Find the line containing "Instruction: Tap the" in the records below. Copy exactly that line and each one after it, ending at the line containing "This screenshot has width=1511, height=812.", and nothing more.

== == ==

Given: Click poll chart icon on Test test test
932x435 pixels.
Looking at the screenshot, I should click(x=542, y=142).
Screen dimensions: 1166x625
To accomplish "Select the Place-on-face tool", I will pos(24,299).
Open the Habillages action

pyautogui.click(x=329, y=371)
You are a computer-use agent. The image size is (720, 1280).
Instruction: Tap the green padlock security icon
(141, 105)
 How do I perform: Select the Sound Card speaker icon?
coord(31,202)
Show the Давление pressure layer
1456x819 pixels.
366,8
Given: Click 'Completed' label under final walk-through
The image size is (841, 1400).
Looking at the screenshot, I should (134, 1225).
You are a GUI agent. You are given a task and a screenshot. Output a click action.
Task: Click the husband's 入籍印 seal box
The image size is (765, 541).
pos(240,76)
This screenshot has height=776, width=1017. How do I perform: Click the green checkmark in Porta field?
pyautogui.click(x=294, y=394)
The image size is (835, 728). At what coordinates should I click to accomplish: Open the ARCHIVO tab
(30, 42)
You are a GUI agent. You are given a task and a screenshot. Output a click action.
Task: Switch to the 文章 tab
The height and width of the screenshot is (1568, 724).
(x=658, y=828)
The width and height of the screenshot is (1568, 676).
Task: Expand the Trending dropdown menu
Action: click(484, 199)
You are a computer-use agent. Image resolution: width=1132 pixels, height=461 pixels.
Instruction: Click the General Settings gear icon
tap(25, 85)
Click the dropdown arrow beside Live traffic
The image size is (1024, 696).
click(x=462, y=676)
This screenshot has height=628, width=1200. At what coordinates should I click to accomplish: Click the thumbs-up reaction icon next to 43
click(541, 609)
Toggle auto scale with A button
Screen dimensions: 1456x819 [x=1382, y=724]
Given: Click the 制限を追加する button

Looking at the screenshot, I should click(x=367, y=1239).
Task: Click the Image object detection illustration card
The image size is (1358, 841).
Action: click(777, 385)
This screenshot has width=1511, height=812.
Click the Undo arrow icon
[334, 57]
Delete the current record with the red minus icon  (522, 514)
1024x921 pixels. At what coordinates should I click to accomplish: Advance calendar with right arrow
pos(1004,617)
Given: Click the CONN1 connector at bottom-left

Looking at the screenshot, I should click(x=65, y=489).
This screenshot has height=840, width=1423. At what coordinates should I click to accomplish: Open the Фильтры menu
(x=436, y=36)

== == ==

◆ FINISHED EXERCISE
Instruction: Tap the green padlock security icon
(141, 105)
 How do I perform: Select the Sound Card speaker icon?
coord(31,202)
Show the Давление pressure layer
1456x819 pixels.
366,8
Given: Click 'Completed' label under final walk-through
The image size is (841, 1400).
Looking at the screenshot, I should (134, 1225).
You are a GUI agent. You are given a task and a screenshot. Output a click action.
Task: Click the husband's 入籍印 seal box
The image size is (765, 541).
pos(240,76)
This screenshot has height=776, width=1017. How do I perform: Click the green checkmark in Porta field?
pyautogui.click(x=294, y=394)
The image size is (835, 728). At what coordinates should I click to accomplish: Open the ARCHIVO tab
(30, 42)
You are a GUI agent. You are given a task and a screenshot. Output a click action.
Task: Switch to the 文章 tab
The height and width of the screenshot is (1568, 724).
(x=658, y=828)
The width and height of the screenshot is (1568, 676).
Task: Expand the Trending dropdown menu
Action: click(484, 199)
You are a computer-use agent. Image resolution: width=1132 pixels, height=461 pixels.
Instruction: Click the General Settings gear icon
tap(25, 85)
Click the dropdown arrow beside Live traffic
The image size is (1024, 696).
click(x=462, y=676)
This screenshot has height=628, width=1200. At what coordinates should I click to accomplish: Click the thumbs-up reaction icon next to 43
click(541, 609)
Toggle auto scale with A button
Screen dimensions: 1456x819 [x=1382, y=724]
Given: Click the 制限を追加する button

Looking at the screenshot, I should click(x=367, y=1239).
Task: Click the Image object detection illustration card
The image size is (1358, 841).
Action: click(777, 385)
This screenshot has width=1511, height=812.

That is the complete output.